*** Opening Text block ***

Eye glasses for myopia control in children

Key points

  • Eye glasses are also known as spectacles, made up of the spectacle frame and spectacle lenses.
  • Good compliance with spectacle wear maximises the effectiveness of the spectacles, to provide clear vision and also the myopia control treatment effect.
  • New spectacle lenses for myopia control have the ability to slow myopia progression in children, with evidence in kids from age 6 to 16 years. There is the most evidence for kids aged 8 to 13 years.
  • Frame and lens selection should incorporate the clinical needs of your child’s eyesight with their individual lifestyle and expectations.

In this article

Eye glasses (spectacles) are a simple way to correct your child’s blurred eyesight. Single vision glasses do not control progression of myopia. Recent release of specialized myopia control lens designs have been shown to be among the most effective treatment options for slowing progression of myopia in children.

Myopia control in children

Myopia, also known as short-sightedness or near-sightedness, causes vision to become blurred in the long distance, and the need for glasses or contact lenses to bring the eye back into focus.

In most cases, myopia starts in childhood, and then progressively increases typically up until early adulthood when it stabilizes.1 Myopia is a lifelong condition and increases risk of potentially sight threatening conditions in later life, leading the World Health Organization to classify myopia as a global health concern.2

'Myopia control' has become the increasingly adopted term to describe the use of treatments aimed to slow progression of myopia. These treatments can include spectacles, contact lenses or atropine eye drops. Myopia control is particularly important in children, because this is the stage in life when myopia is most likely to progress or worsen quickly. Taking action to control progression of myopia in children during this fast progression stage in their life will therefore likely achieve the most gains.3


To learn more about myopia see our page What is myopia, and to learn more about myopia control read our article What is myopia control and why it's important.

Glasses for children

Spectacles are a simple and non-invasive way to correct your child’s blurred eyesight. The term 'glasses' is used commonly to describe the combination of spectacle frames and spectacle lenses. This article describes important information about both.

*** Closing Text block ***
*** Opening Extracted records ***

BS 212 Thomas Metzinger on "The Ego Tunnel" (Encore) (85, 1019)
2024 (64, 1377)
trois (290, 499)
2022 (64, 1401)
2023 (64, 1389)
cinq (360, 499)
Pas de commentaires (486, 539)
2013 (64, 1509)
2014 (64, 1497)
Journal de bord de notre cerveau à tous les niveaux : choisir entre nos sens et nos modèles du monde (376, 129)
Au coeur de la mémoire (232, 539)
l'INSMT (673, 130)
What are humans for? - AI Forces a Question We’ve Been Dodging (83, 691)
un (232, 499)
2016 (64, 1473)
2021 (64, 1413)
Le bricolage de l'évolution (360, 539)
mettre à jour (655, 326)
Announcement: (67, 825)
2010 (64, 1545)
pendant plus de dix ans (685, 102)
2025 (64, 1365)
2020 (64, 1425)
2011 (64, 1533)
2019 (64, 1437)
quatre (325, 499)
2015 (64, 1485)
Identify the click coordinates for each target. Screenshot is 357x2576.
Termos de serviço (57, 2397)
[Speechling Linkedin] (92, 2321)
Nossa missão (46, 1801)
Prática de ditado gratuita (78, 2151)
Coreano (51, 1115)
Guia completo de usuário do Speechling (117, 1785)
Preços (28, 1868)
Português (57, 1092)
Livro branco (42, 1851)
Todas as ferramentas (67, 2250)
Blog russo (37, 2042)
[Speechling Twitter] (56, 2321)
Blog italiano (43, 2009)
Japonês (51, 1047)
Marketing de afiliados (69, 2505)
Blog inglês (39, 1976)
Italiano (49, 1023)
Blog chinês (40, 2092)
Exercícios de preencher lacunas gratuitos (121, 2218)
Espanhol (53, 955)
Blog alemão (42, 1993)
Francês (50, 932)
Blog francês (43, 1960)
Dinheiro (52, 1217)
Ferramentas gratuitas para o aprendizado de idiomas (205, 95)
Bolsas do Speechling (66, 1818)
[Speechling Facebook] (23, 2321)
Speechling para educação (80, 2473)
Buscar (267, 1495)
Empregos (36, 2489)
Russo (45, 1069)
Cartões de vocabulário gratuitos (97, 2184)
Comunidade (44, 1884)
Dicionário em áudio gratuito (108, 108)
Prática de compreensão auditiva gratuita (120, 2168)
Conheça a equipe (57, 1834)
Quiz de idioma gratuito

*** Closing Extracted records ***

Things to do:
a) Using the eye glasses article, say whether each statement agrees with it. Answer yes or no and quote the words that decide it.
(i) Single vision glasses slow the progression of myopia.
(ii) The strongest evidence for myopia control lenses comes from children aged 8 to 13.
(iii) Myopia usually stabilizes in early adulthood.
b) Answer these questions from the eye glasses article.
(i) What two parts make up eye glasses?
(ii) Which organization classifies myopia as a global health concern?
(iii) Besides spectacles, what treatments can myopia control include?

Answer list:
a)
(i) No: "Single vision glasses do not control progression of myopia."
(ii) Yes: "There is the most evidence for kids aged 8 to 13 years."
(iii) Yes: "progressively increases typically up until early adulthood when it stabilizes"

b)
(i) The spectacle frame and spectacle lenses.
(ii) The World Health Organization.
(iii) Contact lenses or atropine eye drops.